You bunk at another one of those downtown buildings that once looked like the Yesler Home for Weary Longshoremen but is now gorgeously renovated. The Davenport Hotel and Tower in the middle of downtown was one of those dowager places that had its day when Spokane was a major railroad hub for all of the commerce heading east to Chicago or west to Seattle and Portland. Then the silver mines of Idaho washed this town in money in the early part of the twentieth century. The Davenport was a western dream of a hotel when it opened in 1914: First place ever with central air-conditioning and a central vacuum system, and reportedly the place that originated the crab Louis salad, thanks to owner Louis Davenport.
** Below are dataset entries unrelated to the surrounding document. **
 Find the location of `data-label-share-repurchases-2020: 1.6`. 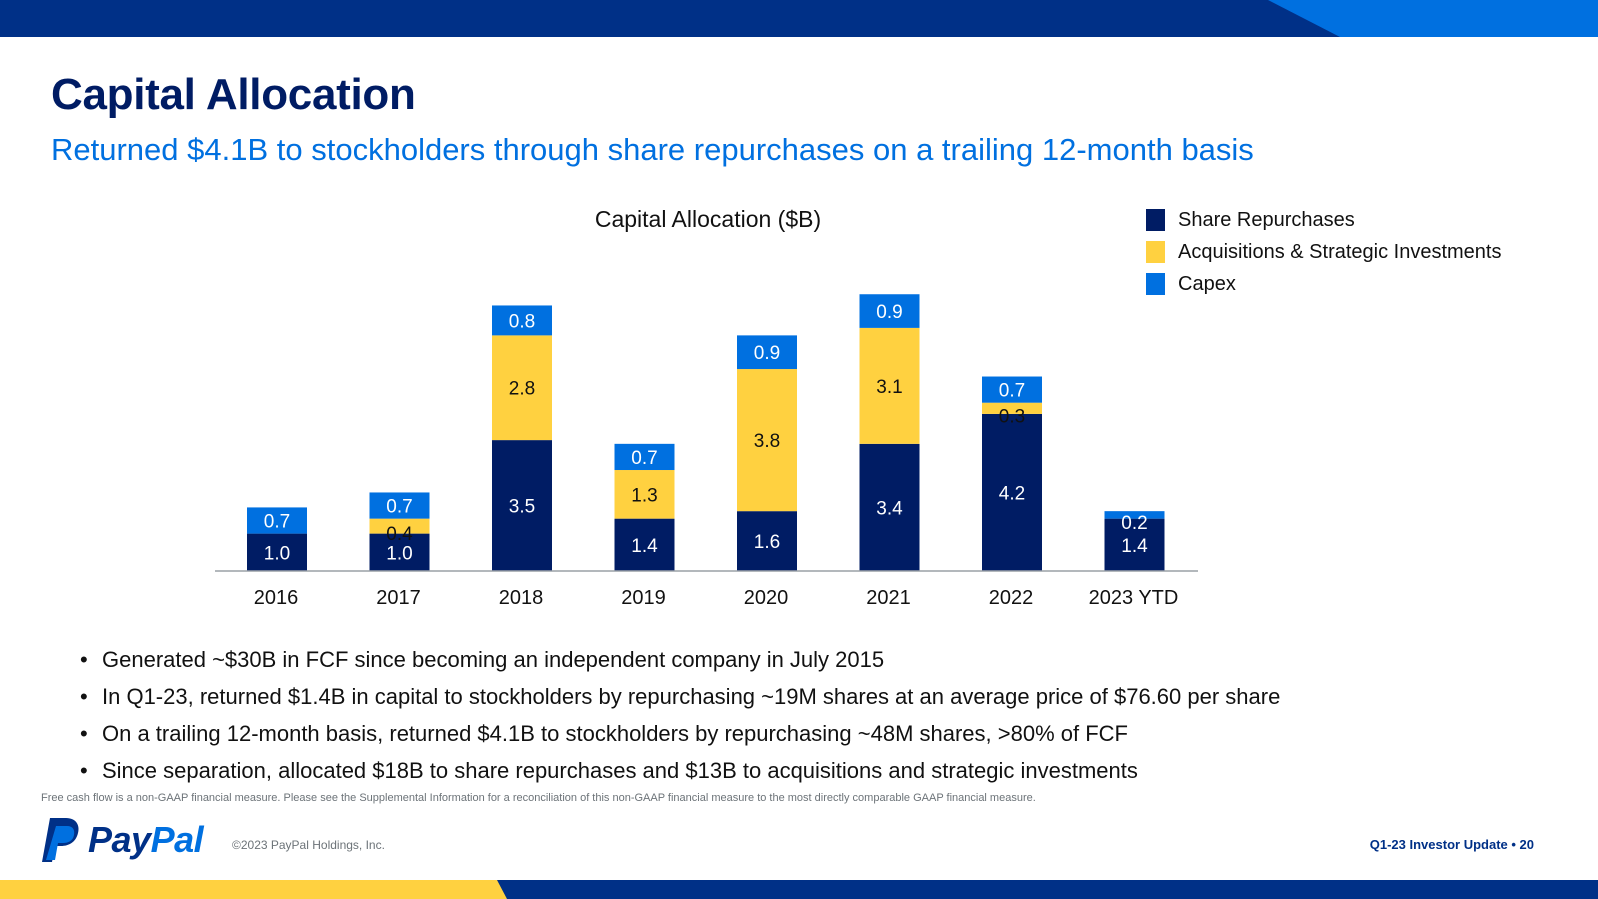

data-label-share-repurchases-2020: 1.6 is located at coordinates (767, 542).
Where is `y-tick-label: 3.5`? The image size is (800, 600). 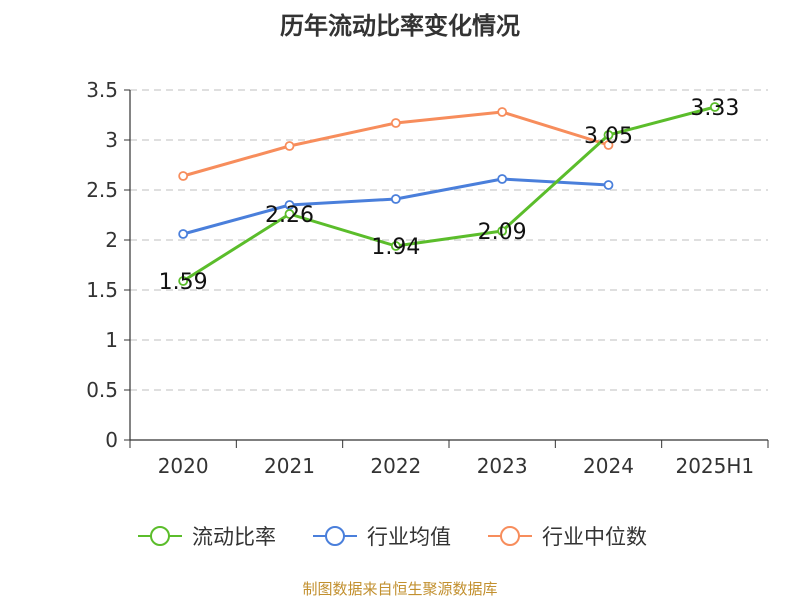 y-tick-label: 3.5 is located at coordinates (102, 90).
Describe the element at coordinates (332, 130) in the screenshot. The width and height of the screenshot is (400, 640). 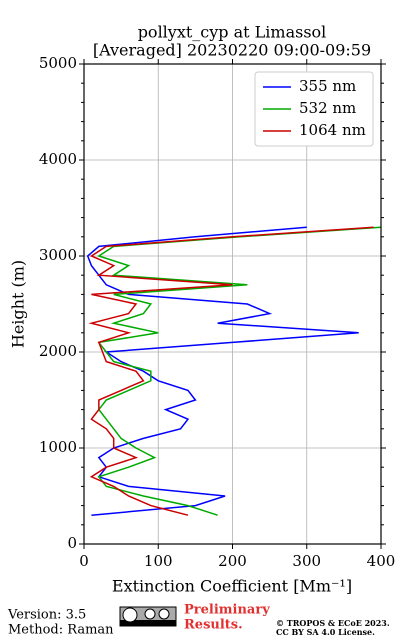
I see `legend-label: 1064 nm` at that location.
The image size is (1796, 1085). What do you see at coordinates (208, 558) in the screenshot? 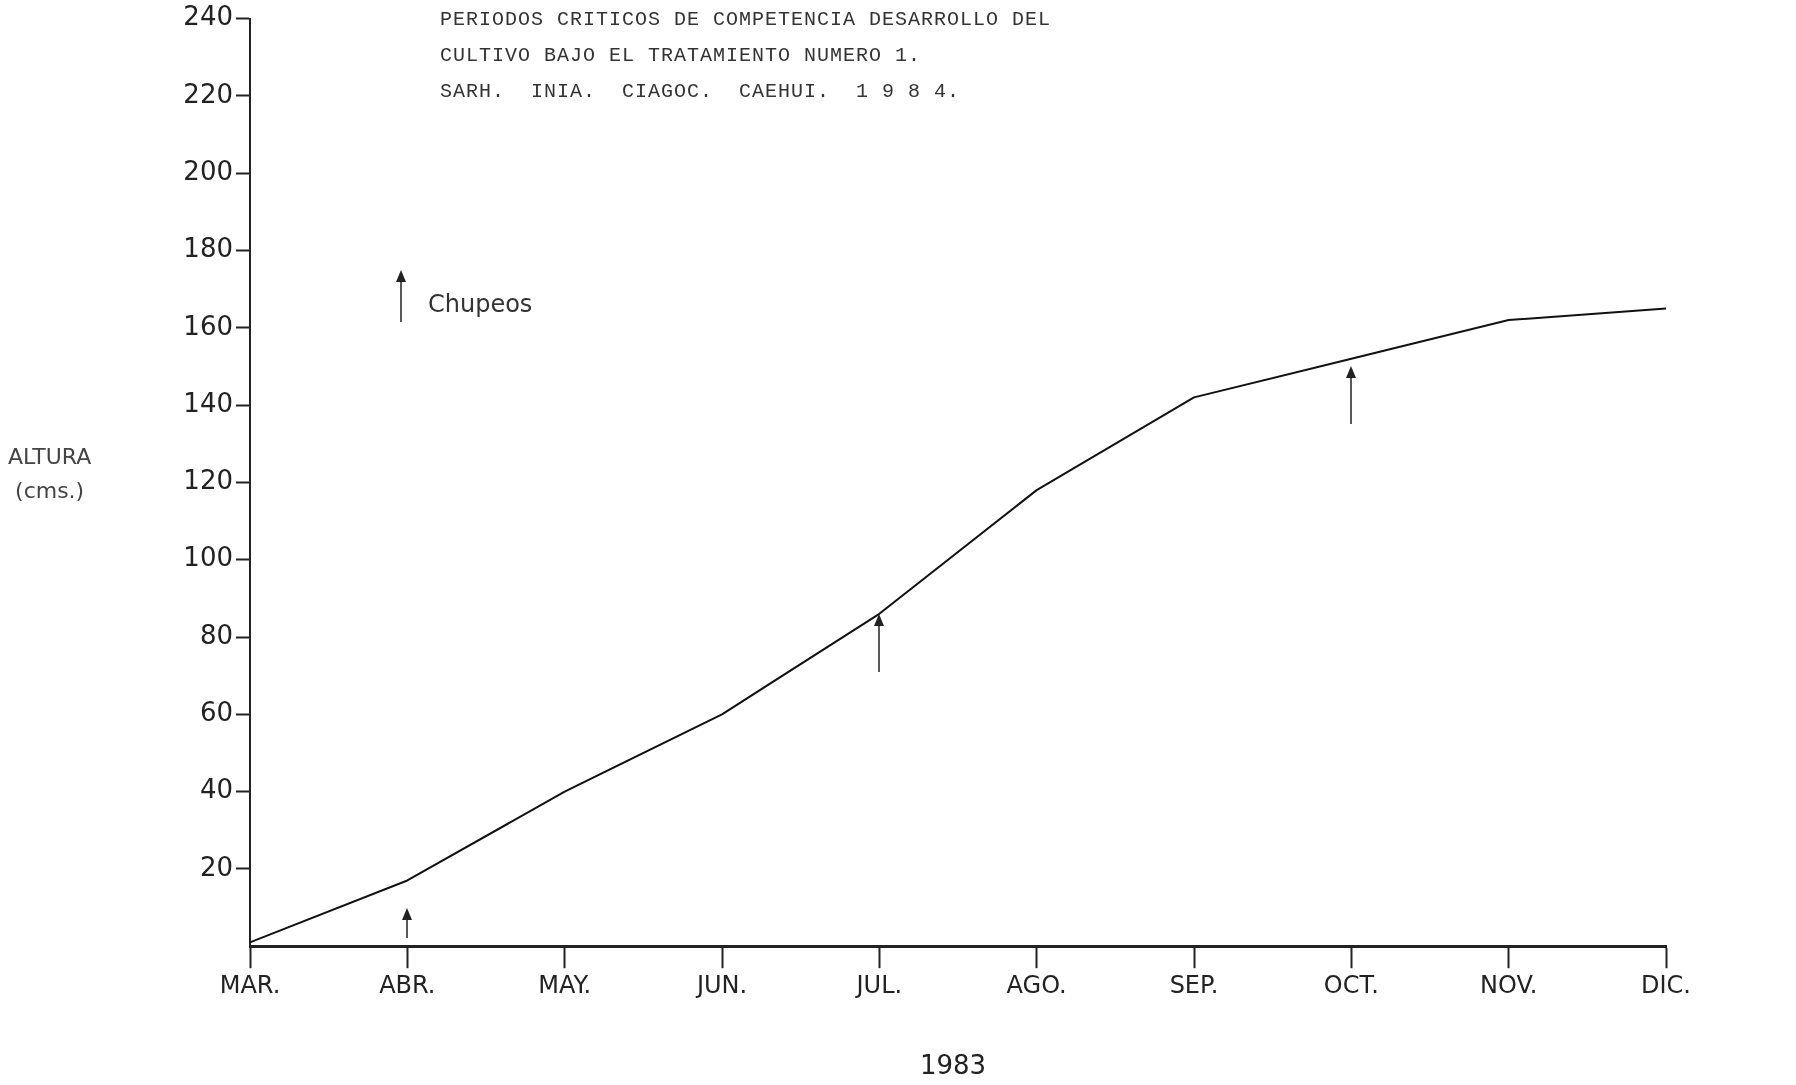
I see `y-tick-label: 100` at bounding box center [208, 558].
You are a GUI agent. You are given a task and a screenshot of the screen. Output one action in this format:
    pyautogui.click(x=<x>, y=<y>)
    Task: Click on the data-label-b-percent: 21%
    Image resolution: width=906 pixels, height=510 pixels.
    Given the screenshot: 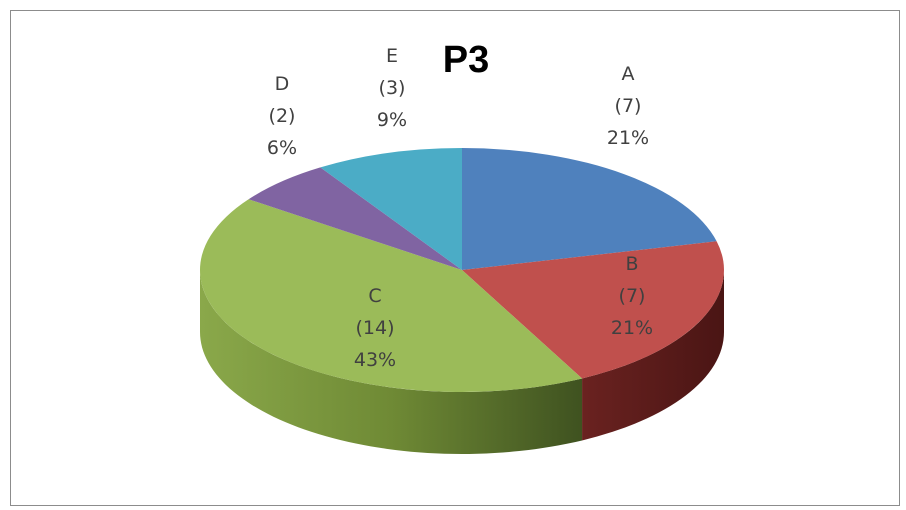 What is the action you would take?
    pyautogui.click(x=632, y=328)
    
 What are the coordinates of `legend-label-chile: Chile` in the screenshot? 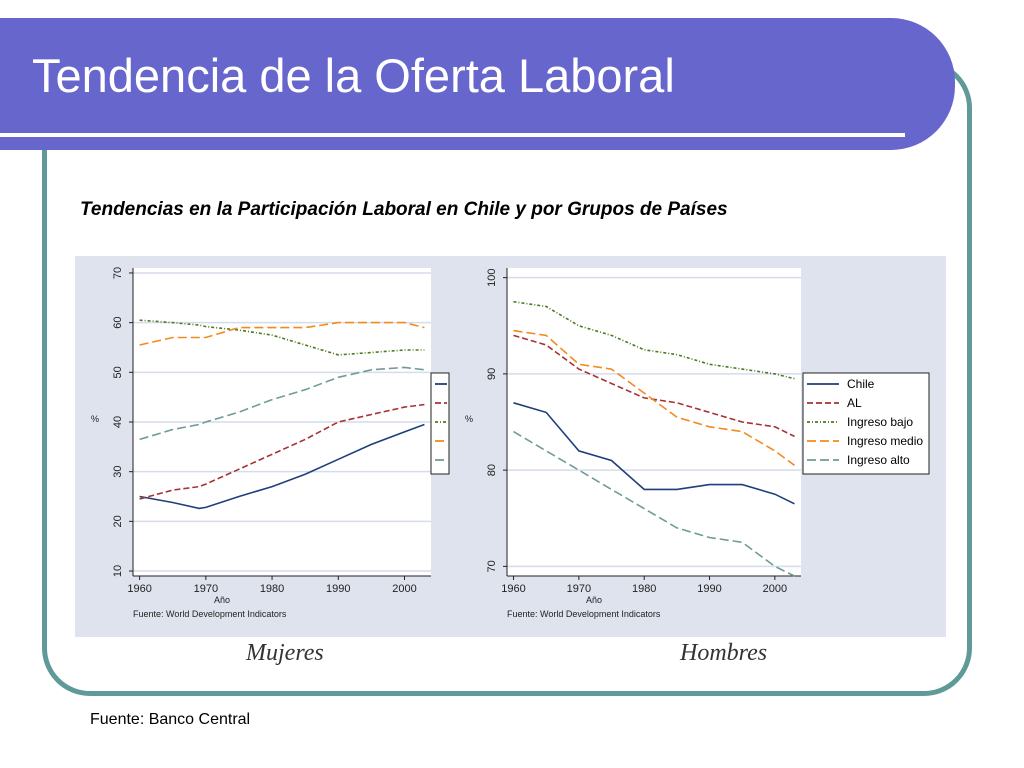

It was sold in 1945 and flipped a year later; it decayed for the next four decades and faced demolition when it closed in 1985. Enter local civic angels Walt and Karen Worthy, who bought the property in 2000 and sank $40 million into a two-year renovation.

A guide named Bill who looks like George Carlin says things like, “I’ve heard that we have the second-largest outdoor parks and recreation program in the country.”

It is once again a palatial, grand place to stay. The lobby is all gilded, intricately worked ceilings and antique furniture, the rooms are done tastefully in dark woods and pillow-top beds, and the Hall of Doges, an extravagant banquet room, is gorgeous, kept intact since 1904, with chandeliers and hand-painted arches. And if you want something a little more modern, a little more Vegas than Venice, go across the street to the Davenport Tower, which the same people built and decided—for reasons known only to the hoteliers—to decorate in a safari motif, with animal-print fabrics and an enormous stuffed tiger prowling in place above the hostess station at the café. Spokanites are so fond of the Davenport that they, somewhat hysterically, claim that it was named sixth-best hotel in the world in a poll a couple of years ago.